**Work request**
Filter out all lines without the word "will" from the data below, please, and copy the rest.

*** Records for the exercise Section Begins ***

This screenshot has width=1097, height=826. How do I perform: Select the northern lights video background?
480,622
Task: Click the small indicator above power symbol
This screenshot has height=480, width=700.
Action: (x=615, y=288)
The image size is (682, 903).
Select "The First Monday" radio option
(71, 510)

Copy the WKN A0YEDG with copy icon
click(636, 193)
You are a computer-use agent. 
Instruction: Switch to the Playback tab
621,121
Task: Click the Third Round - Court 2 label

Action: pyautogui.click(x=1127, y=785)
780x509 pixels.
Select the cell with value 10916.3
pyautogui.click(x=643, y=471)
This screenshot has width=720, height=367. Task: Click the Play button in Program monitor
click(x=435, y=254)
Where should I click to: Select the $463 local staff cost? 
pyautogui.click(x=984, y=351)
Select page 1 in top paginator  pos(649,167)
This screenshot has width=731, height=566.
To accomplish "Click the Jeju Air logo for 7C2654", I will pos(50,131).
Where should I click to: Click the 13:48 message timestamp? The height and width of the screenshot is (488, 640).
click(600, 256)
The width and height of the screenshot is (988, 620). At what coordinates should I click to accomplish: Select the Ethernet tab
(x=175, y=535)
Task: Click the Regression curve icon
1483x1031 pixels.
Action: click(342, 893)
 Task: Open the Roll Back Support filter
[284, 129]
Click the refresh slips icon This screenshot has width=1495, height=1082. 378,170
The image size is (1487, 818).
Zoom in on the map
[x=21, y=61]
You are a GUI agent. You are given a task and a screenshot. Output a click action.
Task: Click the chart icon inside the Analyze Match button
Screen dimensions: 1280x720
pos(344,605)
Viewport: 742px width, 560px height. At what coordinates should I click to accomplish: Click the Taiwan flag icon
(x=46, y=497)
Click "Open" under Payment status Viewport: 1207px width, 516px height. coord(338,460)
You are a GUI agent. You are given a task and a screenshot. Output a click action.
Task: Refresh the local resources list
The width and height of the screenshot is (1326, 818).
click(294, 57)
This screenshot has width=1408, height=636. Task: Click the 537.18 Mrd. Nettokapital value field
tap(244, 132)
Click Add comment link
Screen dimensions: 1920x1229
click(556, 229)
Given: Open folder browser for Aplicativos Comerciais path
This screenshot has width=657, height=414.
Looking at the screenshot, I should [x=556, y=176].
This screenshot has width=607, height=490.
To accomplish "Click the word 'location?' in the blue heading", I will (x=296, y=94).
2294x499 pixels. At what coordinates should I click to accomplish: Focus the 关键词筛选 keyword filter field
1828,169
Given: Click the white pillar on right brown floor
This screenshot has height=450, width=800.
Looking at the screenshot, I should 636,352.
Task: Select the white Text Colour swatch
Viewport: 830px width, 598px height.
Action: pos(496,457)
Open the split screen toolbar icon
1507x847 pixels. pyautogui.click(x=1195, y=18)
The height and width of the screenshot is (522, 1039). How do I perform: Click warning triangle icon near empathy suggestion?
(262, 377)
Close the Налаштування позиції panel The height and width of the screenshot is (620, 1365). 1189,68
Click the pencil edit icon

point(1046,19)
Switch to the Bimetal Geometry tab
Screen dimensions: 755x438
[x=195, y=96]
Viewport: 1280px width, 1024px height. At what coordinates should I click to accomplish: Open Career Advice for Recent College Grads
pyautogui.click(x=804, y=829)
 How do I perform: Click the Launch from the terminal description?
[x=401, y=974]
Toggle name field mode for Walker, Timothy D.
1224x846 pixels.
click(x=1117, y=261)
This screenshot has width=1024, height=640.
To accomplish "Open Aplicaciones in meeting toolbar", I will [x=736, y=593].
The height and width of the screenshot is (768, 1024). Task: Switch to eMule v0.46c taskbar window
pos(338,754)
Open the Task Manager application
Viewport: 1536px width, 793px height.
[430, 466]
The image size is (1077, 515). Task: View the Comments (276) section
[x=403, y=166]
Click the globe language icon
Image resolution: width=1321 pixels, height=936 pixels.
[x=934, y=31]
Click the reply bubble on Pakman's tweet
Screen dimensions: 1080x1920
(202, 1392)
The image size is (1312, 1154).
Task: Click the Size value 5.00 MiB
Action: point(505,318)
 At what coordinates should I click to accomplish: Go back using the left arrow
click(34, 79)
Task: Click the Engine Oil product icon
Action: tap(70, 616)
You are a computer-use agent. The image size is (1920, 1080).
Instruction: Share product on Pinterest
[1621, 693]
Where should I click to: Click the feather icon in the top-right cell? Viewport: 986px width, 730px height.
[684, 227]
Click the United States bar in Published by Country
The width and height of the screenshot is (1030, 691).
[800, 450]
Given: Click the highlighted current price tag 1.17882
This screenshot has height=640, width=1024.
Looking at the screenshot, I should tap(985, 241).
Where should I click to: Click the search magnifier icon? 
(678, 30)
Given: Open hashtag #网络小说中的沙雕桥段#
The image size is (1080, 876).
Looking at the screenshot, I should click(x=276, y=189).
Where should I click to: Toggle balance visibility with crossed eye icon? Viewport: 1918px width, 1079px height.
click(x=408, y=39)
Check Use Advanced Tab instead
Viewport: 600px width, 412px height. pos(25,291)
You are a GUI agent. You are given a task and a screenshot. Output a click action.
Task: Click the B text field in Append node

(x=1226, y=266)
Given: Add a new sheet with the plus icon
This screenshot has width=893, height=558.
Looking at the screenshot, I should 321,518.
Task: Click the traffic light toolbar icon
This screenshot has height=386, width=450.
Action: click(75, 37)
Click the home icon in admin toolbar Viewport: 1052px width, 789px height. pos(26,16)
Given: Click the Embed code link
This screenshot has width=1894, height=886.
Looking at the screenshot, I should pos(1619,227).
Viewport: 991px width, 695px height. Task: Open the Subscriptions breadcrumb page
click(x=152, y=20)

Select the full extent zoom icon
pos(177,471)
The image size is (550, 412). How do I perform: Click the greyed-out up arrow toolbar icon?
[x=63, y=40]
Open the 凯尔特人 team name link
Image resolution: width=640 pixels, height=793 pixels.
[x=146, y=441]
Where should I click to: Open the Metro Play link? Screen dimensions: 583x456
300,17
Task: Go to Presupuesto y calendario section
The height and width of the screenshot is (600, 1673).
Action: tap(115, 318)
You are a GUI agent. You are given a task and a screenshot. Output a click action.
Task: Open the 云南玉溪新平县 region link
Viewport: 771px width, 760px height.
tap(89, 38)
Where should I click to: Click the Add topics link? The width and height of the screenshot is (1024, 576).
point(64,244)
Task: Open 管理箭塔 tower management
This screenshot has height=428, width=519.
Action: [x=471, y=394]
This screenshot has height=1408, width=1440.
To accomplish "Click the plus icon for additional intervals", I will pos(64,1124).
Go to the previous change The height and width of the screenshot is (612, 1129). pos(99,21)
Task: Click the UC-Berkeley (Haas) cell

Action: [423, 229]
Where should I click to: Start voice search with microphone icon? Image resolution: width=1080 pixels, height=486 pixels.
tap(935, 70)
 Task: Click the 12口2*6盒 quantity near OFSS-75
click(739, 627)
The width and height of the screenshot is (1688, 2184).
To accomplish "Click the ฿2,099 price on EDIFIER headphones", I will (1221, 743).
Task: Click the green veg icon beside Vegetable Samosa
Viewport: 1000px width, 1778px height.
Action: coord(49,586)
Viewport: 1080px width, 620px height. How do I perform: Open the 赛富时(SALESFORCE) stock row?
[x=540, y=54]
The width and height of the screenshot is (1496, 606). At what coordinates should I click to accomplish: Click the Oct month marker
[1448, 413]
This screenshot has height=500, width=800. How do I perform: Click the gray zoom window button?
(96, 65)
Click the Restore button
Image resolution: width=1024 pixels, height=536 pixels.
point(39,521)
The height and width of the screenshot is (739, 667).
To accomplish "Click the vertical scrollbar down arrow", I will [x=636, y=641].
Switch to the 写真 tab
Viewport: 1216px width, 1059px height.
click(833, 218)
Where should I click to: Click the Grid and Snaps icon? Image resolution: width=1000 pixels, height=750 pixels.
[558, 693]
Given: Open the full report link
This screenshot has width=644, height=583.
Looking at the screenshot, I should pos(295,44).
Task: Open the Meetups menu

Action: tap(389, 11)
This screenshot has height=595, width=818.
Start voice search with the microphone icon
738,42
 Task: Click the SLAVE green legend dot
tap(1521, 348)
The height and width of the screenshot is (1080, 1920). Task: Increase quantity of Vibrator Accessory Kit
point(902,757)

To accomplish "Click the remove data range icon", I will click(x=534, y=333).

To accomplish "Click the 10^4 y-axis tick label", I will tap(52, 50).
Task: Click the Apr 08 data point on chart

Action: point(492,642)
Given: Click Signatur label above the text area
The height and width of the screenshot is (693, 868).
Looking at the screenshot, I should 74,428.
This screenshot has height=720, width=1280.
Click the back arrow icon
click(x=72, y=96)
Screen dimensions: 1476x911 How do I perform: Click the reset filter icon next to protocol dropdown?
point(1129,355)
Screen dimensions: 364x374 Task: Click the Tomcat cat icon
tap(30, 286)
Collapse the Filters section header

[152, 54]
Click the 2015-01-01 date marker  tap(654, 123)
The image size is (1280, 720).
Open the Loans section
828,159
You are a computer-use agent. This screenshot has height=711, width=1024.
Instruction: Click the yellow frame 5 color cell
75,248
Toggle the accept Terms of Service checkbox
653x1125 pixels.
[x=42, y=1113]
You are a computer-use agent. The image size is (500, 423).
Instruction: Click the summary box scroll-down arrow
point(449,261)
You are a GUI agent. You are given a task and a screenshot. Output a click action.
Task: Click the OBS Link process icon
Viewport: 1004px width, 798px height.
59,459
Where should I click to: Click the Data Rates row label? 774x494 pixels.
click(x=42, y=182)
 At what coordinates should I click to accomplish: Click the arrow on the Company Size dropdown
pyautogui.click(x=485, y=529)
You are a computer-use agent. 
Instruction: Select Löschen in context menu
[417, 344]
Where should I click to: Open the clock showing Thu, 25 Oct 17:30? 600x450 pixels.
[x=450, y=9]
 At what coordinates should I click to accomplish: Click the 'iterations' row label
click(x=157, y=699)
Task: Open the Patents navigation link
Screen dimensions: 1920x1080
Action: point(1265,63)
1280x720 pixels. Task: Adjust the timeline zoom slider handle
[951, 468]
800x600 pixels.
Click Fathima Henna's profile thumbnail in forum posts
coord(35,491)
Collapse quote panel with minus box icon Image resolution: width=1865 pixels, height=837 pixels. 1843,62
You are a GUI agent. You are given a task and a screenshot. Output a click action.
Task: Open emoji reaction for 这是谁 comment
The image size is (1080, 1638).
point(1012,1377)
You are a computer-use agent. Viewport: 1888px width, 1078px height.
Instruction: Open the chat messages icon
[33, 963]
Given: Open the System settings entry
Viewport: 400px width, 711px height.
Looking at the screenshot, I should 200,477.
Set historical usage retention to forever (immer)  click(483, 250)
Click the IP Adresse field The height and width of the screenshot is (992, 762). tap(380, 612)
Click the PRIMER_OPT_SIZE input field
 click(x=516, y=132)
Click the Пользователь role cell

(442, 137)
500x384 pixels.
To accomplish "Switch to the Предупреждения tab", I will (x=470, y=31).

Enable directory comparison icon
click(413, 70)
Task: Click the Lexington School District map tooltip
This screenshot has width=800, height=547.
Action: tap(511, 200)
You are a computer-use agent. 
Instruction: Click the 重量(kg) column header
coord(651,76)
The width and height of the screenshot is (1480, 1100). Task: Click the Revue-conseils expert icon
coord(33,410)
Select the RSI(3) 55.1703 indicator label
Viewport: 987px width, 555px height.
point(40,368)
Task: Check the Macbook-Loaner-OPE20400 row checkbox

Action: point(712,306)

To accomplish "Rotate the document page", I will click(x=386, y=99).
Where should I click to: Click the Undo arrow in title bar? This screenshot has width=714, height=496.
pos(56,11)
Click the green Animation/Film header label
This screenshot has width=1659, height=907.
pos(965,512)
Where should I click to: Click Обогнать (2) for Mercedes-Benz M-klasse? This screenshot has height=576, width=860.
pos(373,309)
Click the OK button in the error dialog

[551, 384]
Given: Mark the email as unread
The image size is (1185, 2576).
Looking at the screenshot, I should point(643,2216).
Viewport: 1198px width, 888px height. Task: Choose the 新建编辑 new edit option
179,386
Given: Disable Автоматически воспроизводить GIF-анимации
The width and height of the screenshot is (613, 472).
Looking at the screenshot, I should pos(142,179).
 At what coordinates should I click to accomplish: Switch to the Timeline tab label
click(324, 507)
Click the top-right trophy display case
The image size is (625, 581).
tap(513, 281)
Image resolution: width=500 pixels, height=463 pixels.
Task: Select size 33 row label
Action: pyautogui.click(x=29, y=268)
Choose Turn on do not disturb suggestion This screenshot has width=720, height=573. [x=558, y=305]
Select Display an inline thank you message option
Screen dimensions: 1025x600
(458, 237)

*** Records for the exercise Section Ends ***

**Your response**
To accomplish "Click the Jeju Air logo for 7C2654", I will pos(50,131).
To accomplish "Click the word 'location?' in the blue heading", I will (x=296, y=94).
To accomplish "Open Aplicaciones in meeting toolbar", I will [x=736, y=593].
To accomplish "Click the plus icon for additional intervals", I will pos(64,1124).
To accomplish "Click the ฿2,099 price on EDIFIER headphones", I will (1221, 743).
To accomplish "Click the vertical scrollbar down arrow", I will [x=636, y=641].
To accomplish "Click the remove data range icon", I will click(x=534, y=333).
To accomplish "Click the 10^4 y-axis tick label", I will tap(52, 50).
To accomplish "Switch to the Предупреждения tab", I will (x=470, y=31).
To accomplish "Rotate the document page", I will click(x=386, y=99).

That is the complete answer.